TEXT:
START

Agent Reference
Dense, example-heavy reference for AI coding agents working with Eucalypt. All content verified against source. See the guide chapters for narrative explanations.
1. Syntax Reference
1.1 Primitives
| Type | Syntax | Examples |
|---|---|---|
| Integer | digits | 42, -7, 0 |
| Float | digits with . | 3.14, -0.5 |
| String | "..." | "hello" |
| Raw string | r"..." | r"C:\path", r"^\d+" |
| C-string | c"..." | c"line\nbreak", c"tab\there" |
| T-string (ZDT) | t"..." | t"2024-03-15", t"2024-03-15T14:30:00Z" |
| Symbol | :name | :key, :active |
| Boolean | literals | true, false |
| Null | literal | null |
String escape sequences (c-strings only): \n newline, \t tab,
\r carriage return, \\ backslash, \" quote, \{ \} literal
braces, \xHH hex byte, \uHHHH unicode, \UHHHHHHHH extended
unicode.
String interpolation (all string types except t-strings): embed
expressions with {expr}. Literal braces via {{ and }}. Format
specifiers: {value:%.2f}, {n:%06d}.
Raw strings treat backslashes literally but still support {}
interpolation.
1.2 Collections
# List (commas required)
[1, 2, 3]
[]
[1, "two", :three, true]
# Block (commas optional)
{ a: 1 b: 2 c: 3 }
{ a: 1, b: 2, c: 3 }
1.3 Declarations
| Form | Syntax | Notes |
|---|---|---|
| Property | name: expr | Defines a named value, rendered in output |
| Function | f(x, y): expr | Not rendered in output |
| List destructure | f([a, b]): expr | Single param, list destructured |
| Block destructure | f({x y}): expr | Single param, block destructured |
| Cons destructure | f([h : t]): expr | Single param, head/tail split |
| Juxtaposed list | f[a, b]: expr | Sugar for f([a, b]): expr |
| Juxtaposed block | f{x y}: expr | Sugar for f({x y}): expr |
| Binary operator | (l op r): expr | Symbolic name required |
| Prefix operator | (op x): expr | Unary prefix |
| Postfix operator | (x op): expr | Unary postfix |
Top-level unit: the file itself is an implicit block without braces.
1.4 Comments
# Line comment (to end of line)
x: 42 # inline comment
1.5 Metadata Annotations
Placed between a leading backtick and the declaration:
# Documentation shorthand (string = doc metadata)
` "Adds two numbers"
add(x, y): x + y
# Structured metadata
` { doc: "Deep merge operator"
associates: :left
precedence: :append }
(l << r): deep-merge(l, r)
# Suppress from output
` :suppress
helper(x): x + 1
# Export target
` { target: :my-output }
output: { result: 42 }
# Mark as main (default) target
` :main
main: { result: 42 }
Unit-level metadata: if the first item in a file is an expression (not a declaration), it becomes metadata for the entire unit:
{ import: "helpers.eu" }
result: helper(42)

END

TASK REQUIREMENTS:
1) In the Eucalypt reference, which string type does not support interpolation?
2) Return, word for word, the lines of the records starting at the line that contains "The height and width of the screenshot is (586, 627)." and ending at the last line of the records, both included. Leave the pictures out.

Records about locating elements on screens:
START

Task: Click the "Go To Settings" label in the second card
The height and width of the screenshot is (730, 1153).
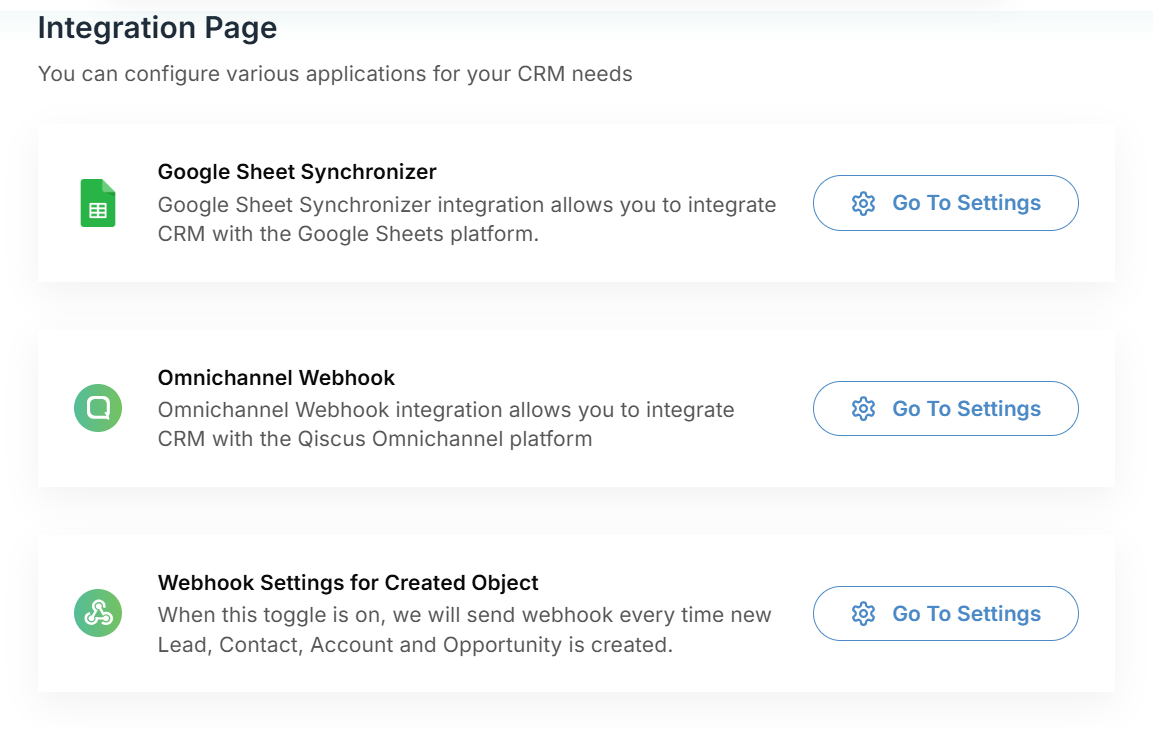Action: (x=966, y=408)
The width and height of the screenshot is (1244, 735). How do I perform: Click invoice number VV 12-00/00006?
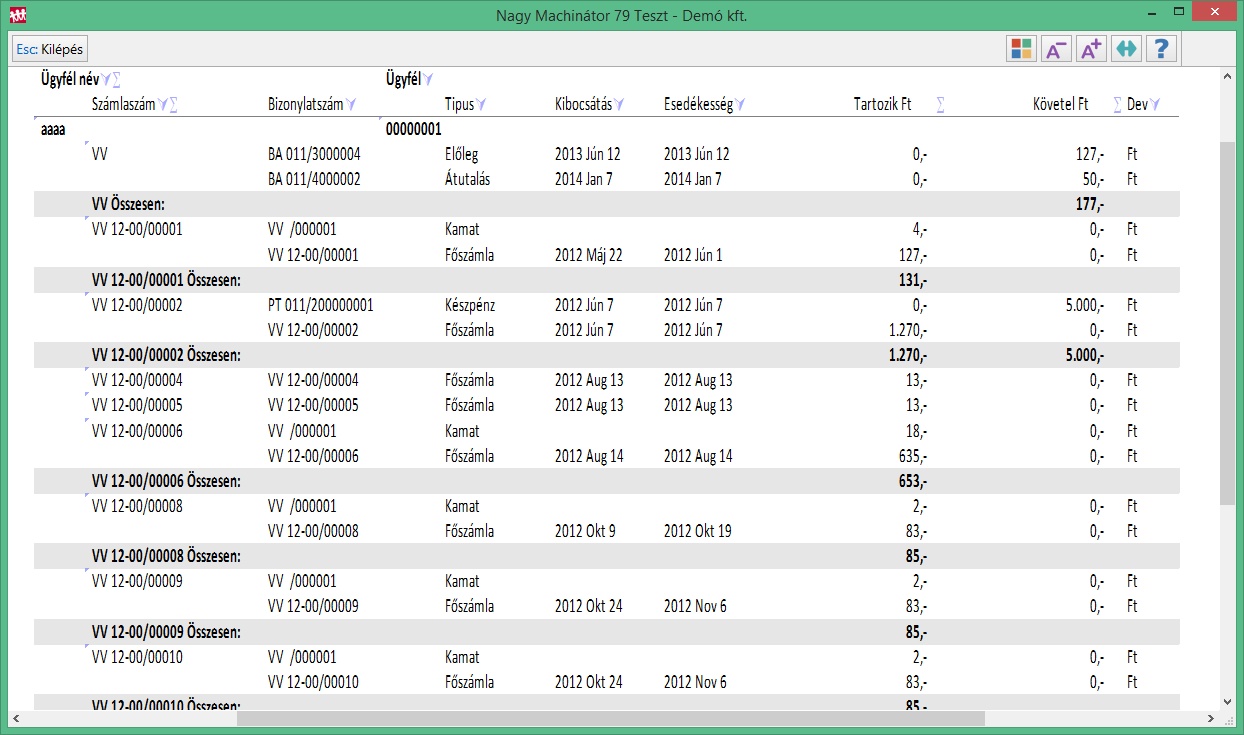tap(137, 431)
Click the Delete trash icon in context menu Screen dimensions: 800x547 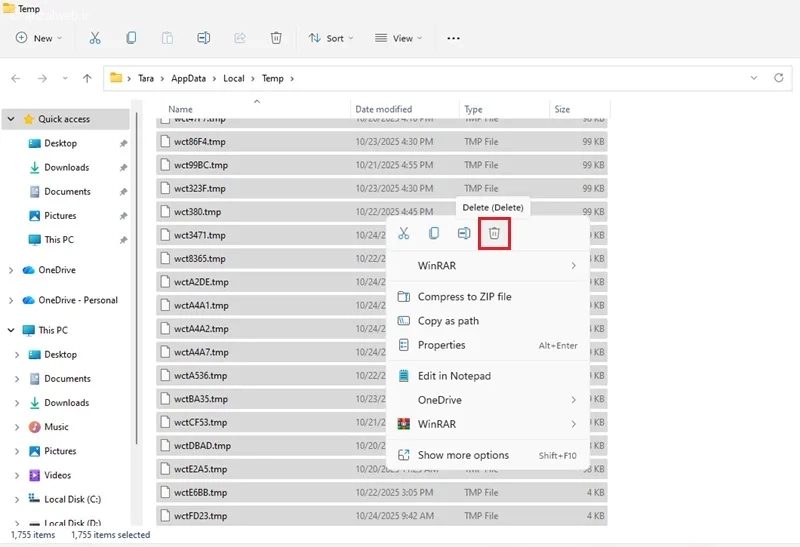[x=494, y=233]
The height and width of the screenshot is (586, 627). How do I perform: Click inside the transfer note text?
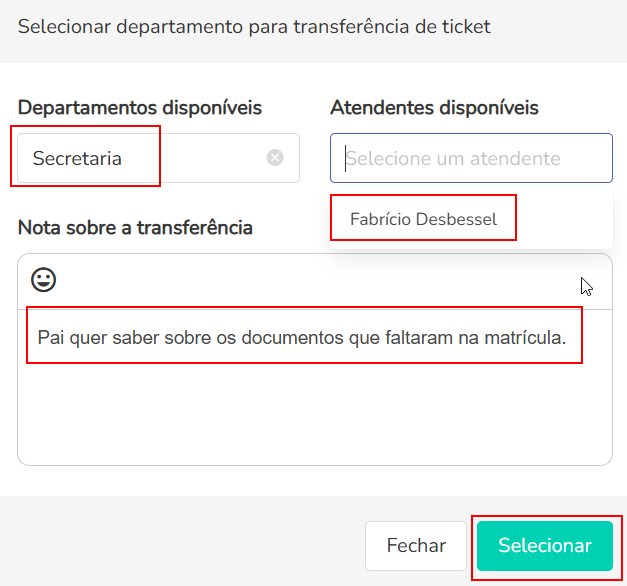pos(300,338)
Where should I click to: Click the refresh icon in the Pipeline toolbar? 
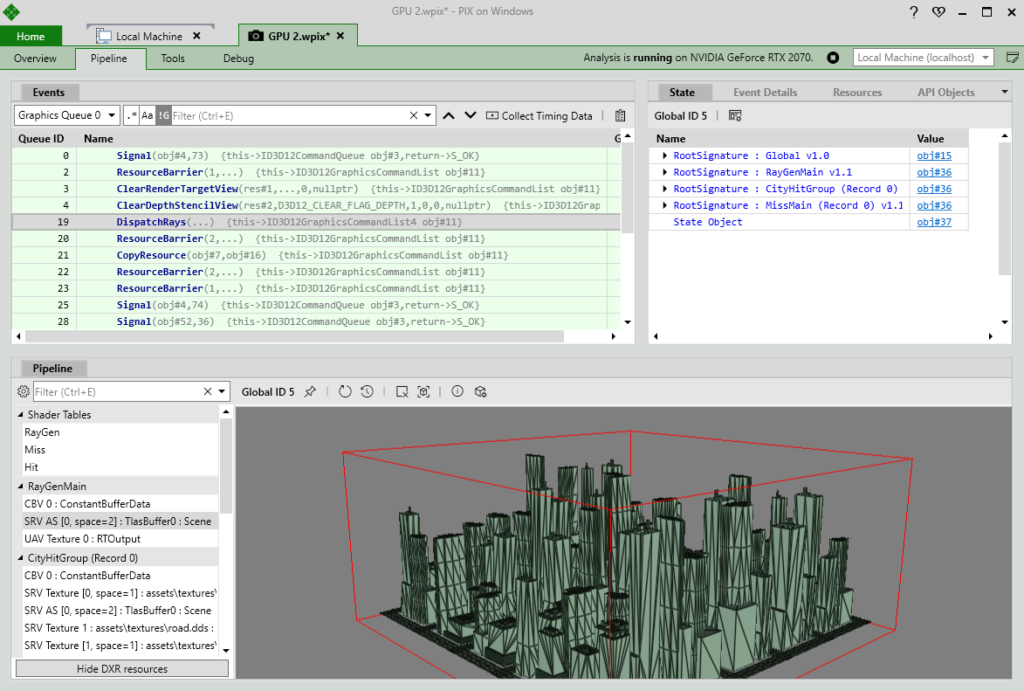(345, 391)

END

TASK-BY-TASK SOLUTIONS:
1) T-strings.

2)
The height and width of the screenshot is (586, 627). How do I perform: Click inside the transfer note text?
pos(300,338)
Where should I click to: Click the refresh icon in the Pipeline toolbar? 
(345, 391)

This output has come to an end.